Extract the text of the material below word for word, keeping every line, and omit the pictures.

EXTRACTED MATERIAL>
[BEGIN]
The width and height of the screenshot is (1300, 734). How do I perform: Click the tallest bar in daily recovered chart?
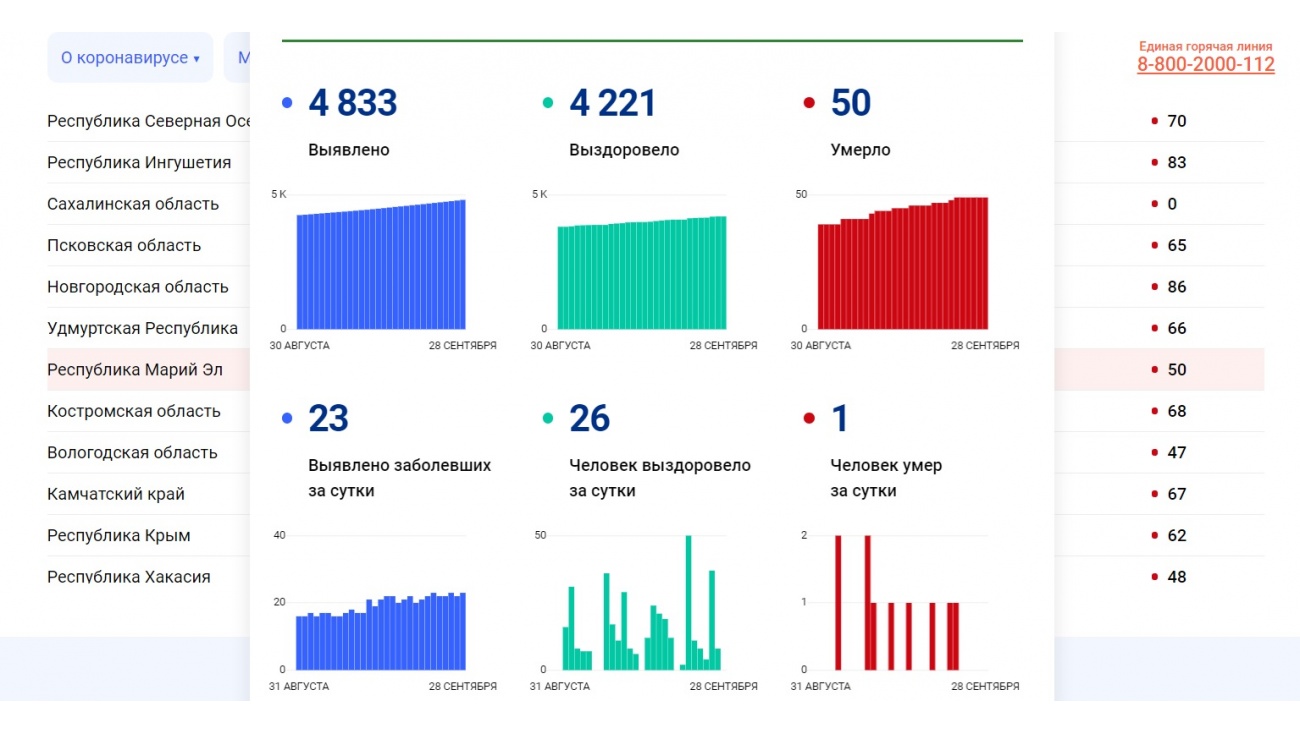coord(688,602)
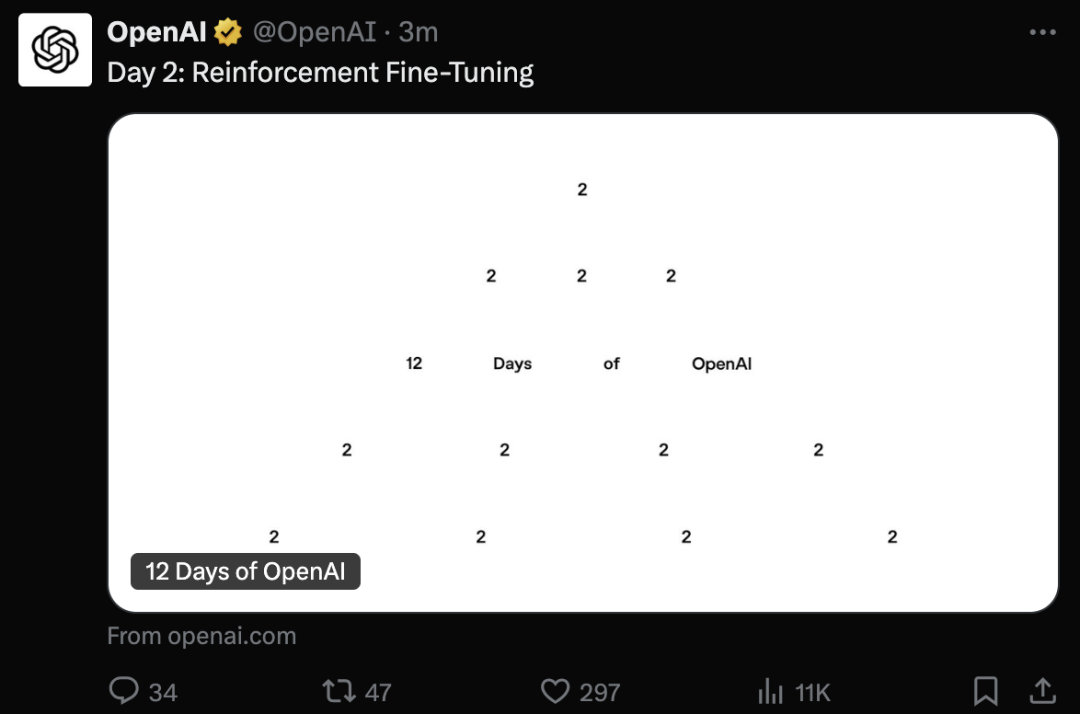The height and width of the screenshot is (714, 1080).
Task: Click the reply count 34
Action: point(162,691)
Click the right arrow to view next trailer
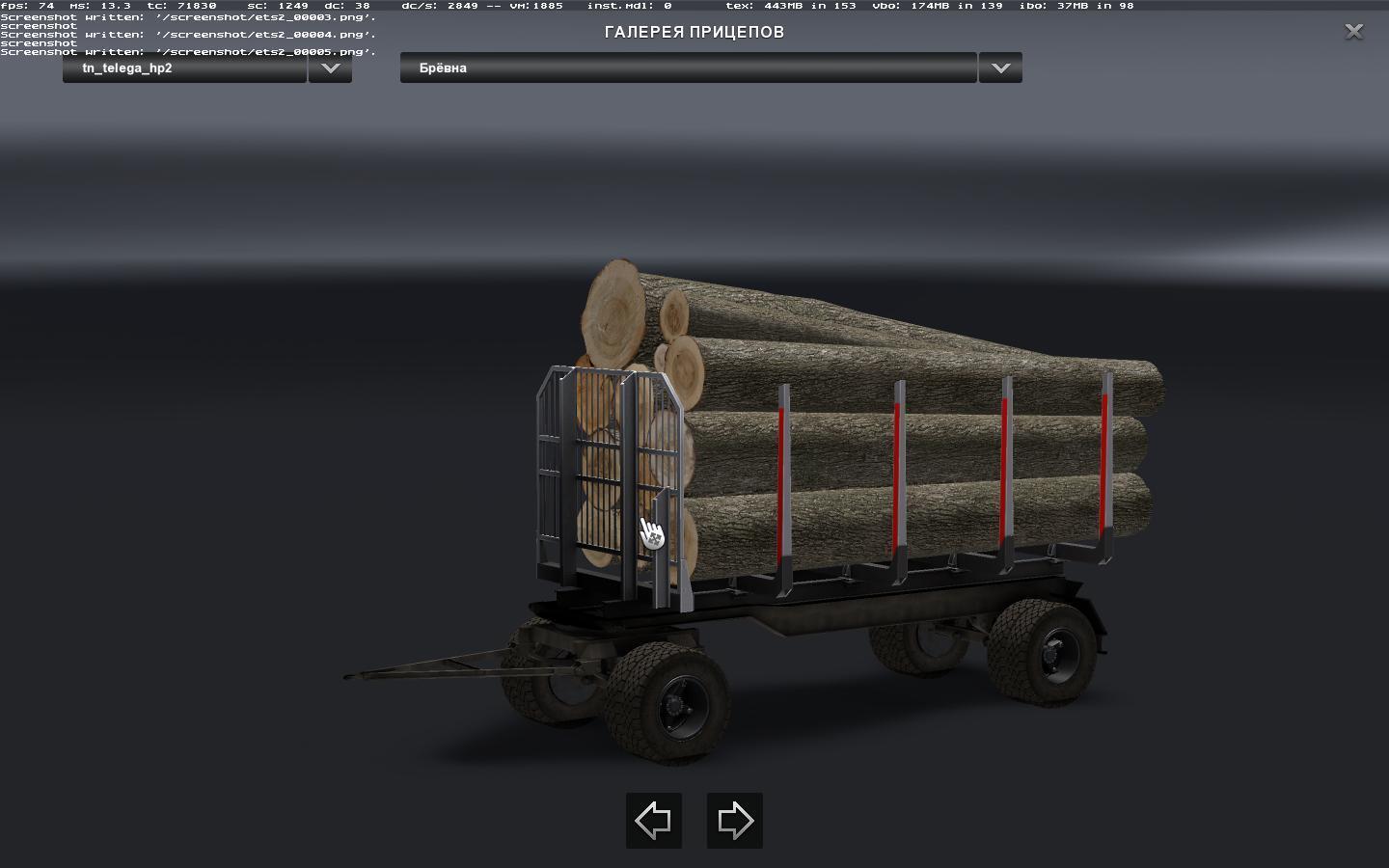 [735, 821]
[END]
RESPONSE BELOW>
The width and height of the screenshot is (1300, 734). How do I perform: Click the tallest bar in daily recovered chart?
coord(688,602)
The height and width of the screenshot is (714, 1080).
Task: Click the reply count 34
Action: point(162,691)
Click the right arrow to view next trailer
 [735, 821]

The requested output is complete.